Başbuğ kendi kendini zor durumda bırakıyor. 3. Ordu komutanına sahip çıkıyor. Göreve gelir gelmez Ergenekondan gözaltına alınan Hurşit Tolon ve Şener Eruyguru ziyaret ettirdi. Ve ziyaret TSK adına yapılmıştır diye açıklama yapıldı. Basın toplantısına çıkıp LAW silahına boru dedi. Birkaç ay sonra Makine Kimya "boru değil, doludur" diye açıklama yaptı. Poyrazköyde bulunan bombalarla emniyeti suçladı. Silahların orduya ait olduğu çıktı. Belgeye kâğıt parçası dedi.
Size bu belgeleri ulaştıranlar da büyük risk almıyor mu?
Ben onları çok takdir ediyorum.
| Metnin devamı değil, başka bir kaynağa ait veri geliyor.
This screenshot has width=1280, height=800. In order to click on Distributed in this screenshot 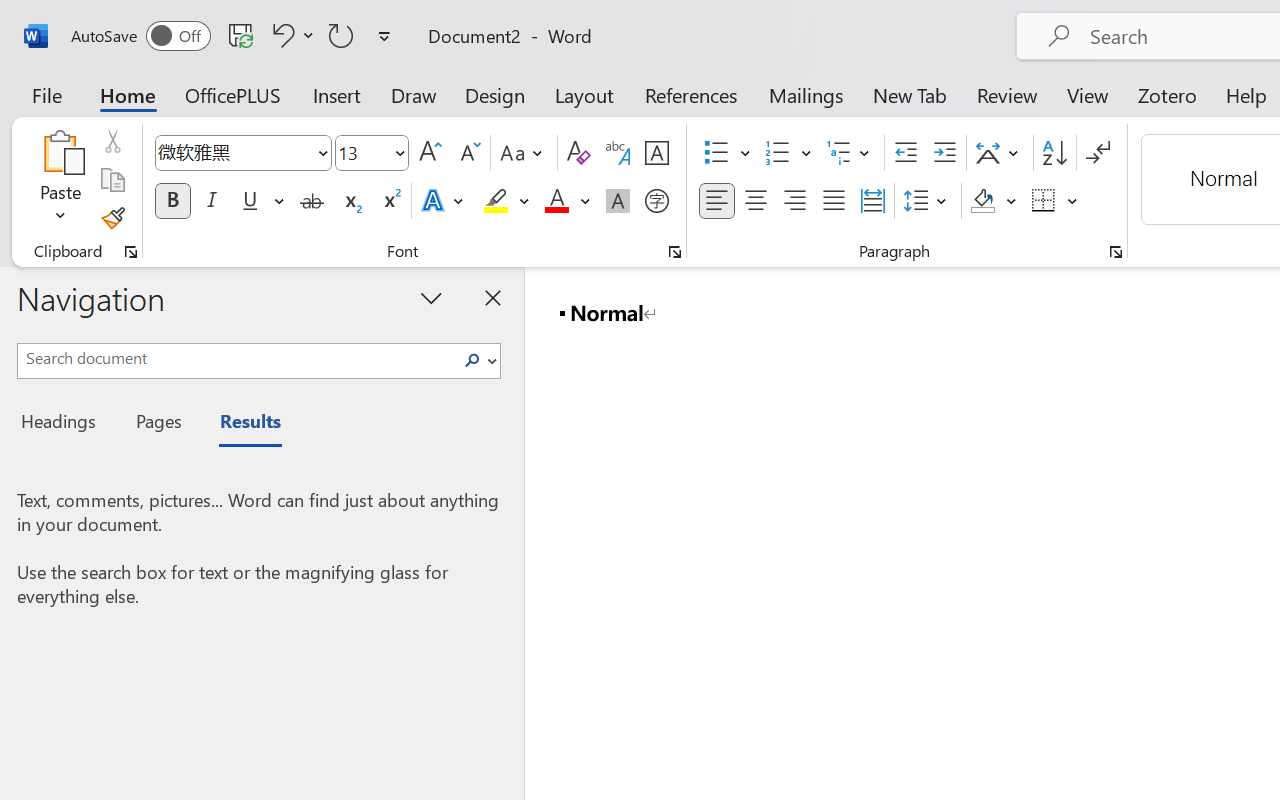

Taraf Gazetesi ve benim için büyük iş yapıyor diyorlar ama bence o insanlar çok daha büyük iş yapıyorlar. Ordunun içerisindeki kanunsuz, hukuksuz işleri ortaya çıkartmak büyük bir risktir. Riski göze alıyorlar. O insanların başına her şey gelebilir.
Kaynaklarınız çeşitli mi?
Hep aynı kaynak değil. Emeklilerden gelip bizimle görüşenler oluyor. Muvazzaf olanlardan görüşenler var. Artık ordunun içindeki hukuksuz işlerden bıkmışlar. Bu işlerden rahatsız birçok insan var.
Bu insanlar size nasıl ulaşıyor?
Telefon açıyor, mektup gönderiyor. Gazeteye gelip bana ulaşıyor. Birçoğunu tanımıyorum.
Sizin telefonlarınızın dinlendiği ortaya çıktı. Şimdi telefondan ulaşamıyorlardır.
Bir insan çok bıkmışsa bazı şeylerden bir şekilde gelip sizi buluyor.
Haber kaynaklarınız deşifre oldu mu? Belge sızdıranlar bulundu mu?
Hayır. Genelkurmay Dağlıca haberinden sonra bir açıklama yapmıştı. Tarafa haber sızdıranı gözaltına aldık diye. O kişinin gözaltına alınmasının ardından biz daha vahim bir şey yayınladık. Dağlıca baskınının dokuz gün önceden bilindiğine dair. Bizim kaynağımız daha yakalanmadı, siz masum bir insanı gözaltında tutuyorsunuz. dedik. Ben bir haber yapıyorum. İnanın ordudan yüze yakın insan arıyor. Teşekkür ediyor. Benzer olayları söylüyorlar. İnsanlar bıkmışlar.